YARMOUTH — A petition calling on the Town Council to endorse a code of conduct and ethics, and to create process for voters to recall elected officials, has created a divide among residents.
Deborah Delp wrote the petition after an Oct. 12 Operations Committee meeting where Councilor David Craig said the public has never expressed interest in having the council adopt a code of ethics.
Delp said many residents she has spoken with were shocked to learn that the council hadn’t already implemented a code.
The petition calls for a code to be approved by the council with specifics on respect, honesty, transparency, non-partisan behavior, following process, and the ability to hold councilors accountable for breaking the code.
Delp, who is the president of Yankee Marina and Boatyard, said she thinks about ethics every day.
“How we treat each other in life matters more than most other things,” she said Nov. 10.
Delp wrote a “background letter,” which accompanied the petition, citing a particularly contentious council meeting on Aug. 17 where the council debated a resolution drafted by Councilors April Humphrey, Timothy Shannon and David Craig in reaction to racially charged violence in Charlottesville, Virginia.
In an interview on Nov. 13, Delp said the reference to August’s meeting related to the process by which the resolution was brought about, rather than its content, which she admitted she should have noted in the letter.

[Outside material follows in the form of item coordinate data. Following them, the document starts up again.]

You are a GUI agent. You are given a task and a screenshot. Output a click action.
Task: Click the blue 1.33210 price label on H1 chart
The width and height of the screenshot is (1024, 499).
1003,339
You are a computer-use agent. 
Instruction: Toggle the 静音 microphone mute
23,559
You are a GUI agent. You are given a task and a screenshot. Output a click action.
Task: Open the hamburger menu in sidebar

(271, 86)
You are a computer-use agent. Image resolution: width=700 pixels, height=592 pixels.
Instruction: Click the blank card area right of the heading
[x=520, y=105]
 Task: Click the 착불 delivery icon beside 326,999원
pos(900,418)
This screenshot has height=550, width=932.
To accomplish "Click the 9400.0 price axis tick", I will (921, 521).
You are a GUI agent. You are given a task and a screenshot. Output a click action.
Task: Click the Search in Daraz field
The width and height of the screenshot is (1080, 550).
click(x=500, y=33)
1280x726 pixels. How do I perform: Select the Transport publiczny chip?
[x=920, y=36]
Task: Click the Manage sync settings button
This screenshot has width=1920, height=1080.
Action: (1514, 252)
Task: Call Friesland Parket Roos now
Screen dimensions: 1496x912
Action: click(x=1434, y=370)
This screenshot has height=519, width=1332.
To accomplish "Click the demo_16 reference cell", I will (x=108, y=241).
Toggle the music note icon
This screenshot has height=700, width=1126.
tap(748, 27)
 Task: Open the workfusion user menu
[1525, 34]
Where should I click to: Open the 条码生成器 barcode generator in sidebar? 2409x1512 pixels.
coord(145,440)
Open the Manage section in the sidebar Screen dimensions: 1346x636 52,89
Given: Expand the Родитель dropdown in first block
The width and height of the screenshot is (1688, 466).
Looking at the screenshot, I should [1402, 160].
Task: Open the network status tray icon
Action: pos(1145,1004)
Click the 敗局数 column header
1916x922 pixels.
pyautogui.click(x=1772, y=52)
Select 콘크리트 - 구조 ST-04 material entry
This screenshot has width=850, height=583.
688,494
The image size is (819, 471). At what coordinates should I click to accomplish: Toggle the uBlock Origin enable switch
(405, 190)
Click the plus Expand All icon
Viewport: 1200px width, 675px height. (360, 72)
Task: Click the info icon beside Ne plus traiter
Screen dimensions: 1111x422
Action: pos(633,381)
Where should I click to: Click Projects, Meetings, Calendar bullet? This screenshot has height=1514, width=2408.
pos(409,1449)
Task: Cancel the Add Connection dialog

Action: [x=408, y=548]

Delp said what bothered her and others about the process of the resolution was that Craig, Humphrey and Shannon drafted the petition “behind the backs of the other (councilors) 48 hours before the meeting.”
The petition also asks that a recall provision be added to the Town Charter. The procedure would allows citizens to remove and replace a public official before the end of a term of office.
Craig said in a Nov. 13 email that Delp is driving a partisan effort to discredit and remove a councilor by proposing such a process.
He added that he is not opposed to adding a code of conduct and ethics to council rules, but feels the title of the petition – “Save our Council … Save our Town!” – is inflammatory and divisive.
The petition and letter have ignited debate among members of the Yarmouth Community Network and Radio Yarmouth Facebook pages.
Mary Webber asked fellow residents to consider signing the petition.
“I am really glad that one petition is asking that the Town Council approve a Code of Ethics,” she wrote. “While I am deeply saddened that many of us even feel that this is necessary, after viewing (and) attending (council) meetings over the past months, I know it is.”
Craig Martin supports the petition and said he stood at the polls on Election Day, gathering signatures.
In a background document written by Martin, he noted surrounding towns have changed their charters and adopted codes of ethics, including Boothbay Harbor, Falmouth and Freeport.
“This is being supported by many different parties of people here in Yarmouth who are looking to bring back some civility, decorum and professionalism to our meetings,” Martin said in a Nov. 13 email.
But others said the letter and petition are “partisan” and “divisive.”
Resident Amanda Mitchell said in a post that she is worried the petition is going after specific councilors.
Resident Jeff Kew asked residents not to sign the petition.
“A code of ethics would be great, but this petition, if you read it carefully and connect the dots, seems to be a partisan hit job by right-leaning folks in town against a town councilor they happen to disagree with,” Kew said on the Yarmouth Community Network page.
In an interview Nov. 14, Humphrey said what happened in August was “more than anything due to some (councilors) having little experience with how the town operates,” noting that now, having been on the council for about five months, she would have done some things differently.
Delp did not want to identify others who helped her draft the petition, but said the group of residents included members of all political parties.
“(The petition) has nothing to do with what (the council is) discussing,” Delp said. “It’s all about how they’re treating each other.”
She added that calling for a code of ethics and right to recall is not a “witch hunt” and is not aimed at specific councilors.
“As high as my standards are for ethics in my business, I personally believe elected officials should be holding themselves to an even higher standard,” Delp said.
Chairwoman Pat Thompson said in a Nov. 13 email that the council could not speculate about a petition that has not yet been presented, but added that the council is currently engaged in a review of its rules, which were adopted in 1963.
“The possible incorporation of a code of ethics provision is a part of that review, similar to language contained in council rules of neighboring towns,” Thompson said.
Humphrey said she isn’t opposed to a code of ethics, but thinks it’s something councilors should develop, since they are the ones who must live by it.
“The wording of the petition is very vague; however, our community obviously benefits when councilors conduct themselves with mutual respect,” she said. “I know that all of us on the council have the best interests of Yarmouth at heart. … We are all ethical individuals who represent our town with integrity.”
In a Nov. 14 interview, Shannon said the council was doing fine.
“We’re getting a lot done,” he said, encouraging anyone to attend to meetings to “see for themselves.”
Craig said he expects the council to draft and vote on a code of ethics.
“I don’t question the ethics of any of the current councilors; they all hold themselves to the highest ethical standards,” he added.
Delp said she plans to present the petition to the council soon.